__Exercise set__
1. In the enrollment strategy article, rewrite the stretch from "8 Lessons for" through "do about it.", putting "demographic cliff" in place of "enrollment cliff".
2. According to the enrollment strategy article, what qualifies Brigid Lawler to speak about what works in enrollment? Answer in one to three sentences.
3. Translate this sentence from the enrollment strategy article into Spanish: "And the college-going rate has already dropped from 69% to 62% since 2018."

__Text segment__
================================

Higher Ed Marketing Strategy

Why Your Enrollment Funnel Is Leaking (And 8 Ways to Fix It)

4 out of 5 admitted students never enroll. Here are 8 enrollment strategy shifts, backed by data, that help colleges find and keep right-fit students.

8 Lessons for Enrollment Strategy

Why Higher Ed Marketing Needs Fresh Thinking to Attract and Enroll Right-Fit Students

The enrollment cliff is here.

WICHE projects a 13% decline in high school graduates by 2041. Thirty-eight states will feel it. And the college-going rate has already dropped from 69% to 62% since 2018. If you're an enrollment VP staring at a shrinking funnel, you already know this in your gut. The question isn't whether it's happening. It's what you're going to do about it.

I sat down recently with Brigid Lawler on Escape Velocity to talk about exactly that. Brigid has spent decades in enrollment management. Small liberal arts colleges, state institutions, specialized programs. She's seen what works and what doesn't across every kind of campus you can imagine.

================================

__Data lines__
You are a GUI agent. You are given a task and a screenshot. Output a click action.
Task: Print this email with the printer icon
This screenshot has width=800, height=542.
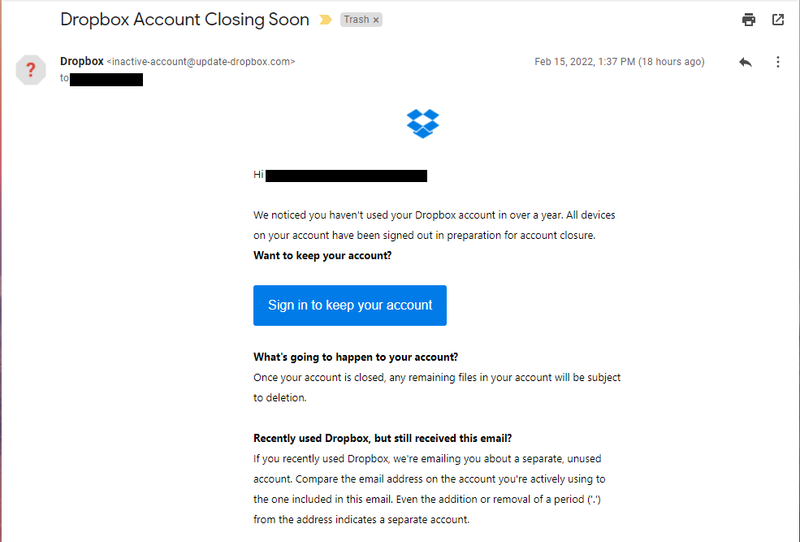pos(748,19)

================================

__Outputs in order__
1.
8 Lessons for Enrollment Strategy

Why Higher Ed Marketing Needs Fresh Thinking to Attract and Enroll Right-Fit Students

The demographic cliff is here.

WICHE projects a 13% decline in high school graduates by 2041. Thirty-eight states will feel it. And the college-going rate has already dropped from 69% to 62% since 2018. If you're an enrollment VP staring at a shrinking funnel, you already know this in your gut. The question isn't whether it's happening. It's what you're going to do about it.

2. She has spent decades in enrollment management at small liberal arts colleges, state institutions, and specialized programs. That range means she has seen what works and what doesn't across every kind of campus.

3. Y la tasa de ingreso a la universidad ya ha bajado del 69 % al 62 % desde 2018.